Locally, individuals and health care providers can be instrumental in lead poisoning prevention. For example, providers can engage in universal screening for children younger than age six, collaborate with early intervention and special education systems, and compare public health data on the location of lead hazards with addresses in the electronic medical record to identify lead poisoning risk before children are exposed. Community leaders should examine their jurisdiction’s approach to lead poisoning prevention and proactively identify policies that could negatively affect health outcomes. Local governments can also work with contractors to ensure that the federal rules are followed to prevent the spread of lead hazards in the neighborhood.

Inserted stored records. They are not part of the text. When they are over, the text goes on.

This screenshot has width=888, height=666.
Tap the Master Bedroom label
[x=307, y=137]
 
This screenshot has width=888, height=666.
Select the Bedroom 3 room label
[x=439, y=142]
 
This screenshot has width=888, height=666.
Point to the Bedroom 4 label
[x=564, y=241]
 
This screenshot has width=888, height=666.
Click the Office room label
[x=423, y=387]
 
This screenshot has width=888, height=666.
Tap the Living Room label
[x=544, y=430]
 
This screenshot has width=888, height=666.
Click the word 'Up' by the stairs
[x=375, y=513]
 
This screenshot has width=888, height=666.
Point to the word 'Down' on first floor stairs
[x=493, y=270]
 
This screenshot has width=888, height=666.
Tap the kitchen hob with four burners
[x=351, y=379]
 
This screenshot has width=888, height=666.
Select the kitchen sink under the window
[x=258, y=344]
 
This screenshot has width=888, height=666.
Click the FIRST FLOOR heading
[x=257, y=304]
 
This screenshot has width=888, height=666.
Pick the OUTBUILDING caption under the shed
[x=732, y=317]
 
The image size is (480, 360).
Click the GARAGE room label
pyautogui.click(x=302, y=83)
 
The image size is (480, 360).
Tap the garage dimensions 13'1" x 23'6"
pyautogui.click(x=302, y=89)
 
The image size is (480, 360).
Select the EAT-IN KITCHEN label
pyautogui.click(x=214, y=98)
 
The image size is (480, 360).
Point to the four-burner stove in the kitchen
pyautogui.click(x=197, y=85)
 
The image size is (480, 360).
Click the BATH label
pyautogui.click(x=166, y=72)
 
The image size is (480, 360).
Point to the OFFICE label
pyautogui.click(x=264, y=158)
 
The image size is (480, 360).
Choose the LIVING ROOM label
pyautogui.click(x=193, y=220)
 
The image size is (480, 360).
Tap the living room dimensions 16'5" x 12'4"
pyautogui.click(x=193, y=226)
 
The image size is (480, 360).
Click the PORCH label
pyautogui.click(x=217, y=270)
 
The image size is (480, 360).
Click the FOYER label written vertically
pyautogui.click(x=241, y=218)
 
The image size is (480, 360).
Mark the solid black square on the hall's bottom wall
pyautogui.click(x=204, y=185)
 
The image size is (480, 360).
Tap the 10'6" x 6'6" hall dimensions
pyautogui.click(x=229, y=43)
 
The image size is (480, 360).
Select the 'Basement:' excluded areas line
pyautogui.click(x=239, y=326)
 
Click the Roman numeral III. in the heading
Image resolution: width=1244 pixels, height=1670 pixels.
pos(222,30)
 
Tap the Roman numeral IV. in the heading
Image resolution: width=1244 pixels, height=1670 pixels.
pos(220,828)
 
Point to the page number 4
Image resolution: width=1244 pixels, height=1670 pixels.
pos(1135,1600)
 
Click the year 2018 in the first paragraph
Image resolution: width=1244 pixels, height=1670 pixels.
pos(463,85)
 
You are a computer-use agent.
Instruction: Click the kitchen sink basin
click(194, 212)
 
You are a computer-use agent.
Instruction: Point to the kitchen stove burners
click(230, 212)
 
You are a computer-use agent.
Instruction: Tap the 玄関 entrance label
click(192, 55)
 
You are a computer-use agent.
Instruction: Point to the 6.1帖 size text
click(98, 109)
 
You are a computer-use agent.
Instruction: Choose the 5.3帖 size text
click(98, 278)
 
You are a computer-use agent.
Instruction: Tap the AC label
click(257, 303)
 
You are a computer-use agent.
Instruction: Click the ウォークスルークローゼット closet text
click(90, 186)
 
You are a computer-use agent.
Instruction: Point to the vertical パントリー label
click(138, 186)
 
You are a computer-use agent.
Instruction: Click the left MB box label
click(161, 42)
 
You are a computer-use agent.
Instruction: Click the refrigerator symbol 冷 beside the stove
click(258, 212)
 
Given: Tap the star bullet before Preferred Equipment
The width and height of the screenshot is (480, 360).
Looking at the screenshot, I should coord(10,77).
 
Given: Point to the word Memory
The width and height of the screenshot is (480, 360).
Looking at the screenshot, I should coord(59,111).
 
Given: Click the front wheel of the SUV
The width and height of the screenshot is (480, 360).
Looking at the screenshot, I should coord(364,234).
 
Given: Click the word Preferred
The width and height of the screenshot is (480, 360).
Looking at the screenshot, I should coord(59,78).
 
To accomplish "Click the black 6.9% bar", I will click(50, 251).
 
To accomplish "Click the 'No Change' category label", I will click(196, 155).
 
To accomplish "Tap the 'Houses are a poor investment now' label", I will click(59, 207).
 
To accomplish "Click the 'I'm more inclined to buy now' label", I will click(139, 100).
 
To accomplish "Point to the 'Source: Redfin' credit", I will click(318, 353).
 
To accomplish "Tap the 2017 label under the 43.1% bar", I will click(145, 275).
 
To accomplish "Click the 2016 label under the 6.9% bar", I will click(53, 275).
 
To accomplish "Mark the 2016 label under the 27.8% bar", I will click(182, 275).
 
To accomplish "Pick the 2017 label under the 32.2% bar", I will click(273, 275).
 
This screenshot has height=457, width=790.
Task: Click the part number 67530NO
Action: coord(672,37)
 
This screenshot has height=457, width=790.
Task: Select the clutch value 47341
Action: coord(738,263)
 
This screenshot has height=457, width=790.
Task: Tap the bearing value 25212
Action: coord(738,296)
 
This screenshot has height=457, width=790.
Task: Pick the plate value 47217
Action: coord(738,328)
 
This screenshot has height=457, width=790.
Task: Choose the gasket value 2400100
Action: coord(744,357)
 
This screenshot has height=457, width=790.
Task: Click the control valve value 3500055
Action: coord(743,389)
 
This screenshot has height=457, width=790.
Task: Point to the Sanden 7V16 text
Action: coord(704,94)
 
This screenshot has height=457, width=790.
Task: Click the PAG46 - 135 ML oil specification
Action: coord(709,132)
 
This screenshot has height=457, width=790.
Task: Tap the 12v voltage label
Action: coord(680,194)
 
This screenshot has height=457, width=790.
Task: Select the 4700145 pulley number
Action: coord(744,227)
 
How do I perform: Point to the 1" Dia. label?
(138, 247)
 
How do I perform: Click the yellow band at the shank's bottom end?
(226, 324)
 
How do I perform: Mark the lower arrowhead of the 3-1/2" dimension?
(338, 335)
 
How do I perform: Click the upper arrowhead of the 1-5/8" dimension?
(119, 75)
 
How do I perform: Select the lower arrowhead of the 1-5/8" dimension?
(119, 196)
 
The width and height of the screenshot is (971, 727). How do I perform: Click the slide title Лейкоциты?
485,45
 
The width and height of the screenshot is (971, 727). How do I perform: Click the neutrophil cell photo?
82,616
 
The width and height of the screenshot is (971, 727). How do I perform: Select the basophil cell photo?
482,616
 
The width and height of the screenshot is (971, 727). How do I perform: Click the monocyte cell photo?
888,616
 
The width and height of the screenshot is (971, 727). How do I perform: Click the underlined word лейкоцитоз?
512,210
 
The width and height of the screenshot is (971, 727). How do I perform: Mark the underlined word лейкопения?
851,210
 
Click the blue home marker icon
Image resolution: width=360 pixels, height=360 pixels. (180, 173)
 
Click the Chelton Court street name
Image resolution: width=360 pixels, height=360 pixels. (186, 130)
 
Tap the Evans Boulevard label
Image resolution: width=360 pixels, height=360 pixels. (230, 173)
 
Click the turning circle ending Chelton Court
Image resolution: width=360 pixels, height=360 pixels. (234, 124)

In addition, local public health departments can employ the community-based participatory response methodology to involve community members most affected by lead poisoning in defining the problem and developing a meaningful solution. Ultimately, the elimination of lead poisoning is predicated on a local commitment. National nonprofits, including Green and Health Homes Initiative and the National Center for Healthy Housing, have developed detailed strategic plans and robust policy recommendations for ending lead poisoning.

The societal benefits of addressing lead poisoning are great. According to Elise Gould, for just one cohort of children, the “net benefit of lead hazard control ranges from $181 to $269 billion, resulting in a return of $17–$221 for each dollar invested in lead hazard control.” These figures are conservative at best. Senator Ralph Yarborough’s (TX-D) 1970 testimony on lead poisoning still applies today: “We have a responsibility to protect the health of America’s children by providing the safe, decent, and nontoxic surroundings that they deserve.” If US policy were to reflect this duty, childhood lead poisoning could be eradicated. The alternative—government complacency and ineffective policies—will permanently alter the lives of millions of children for the worse.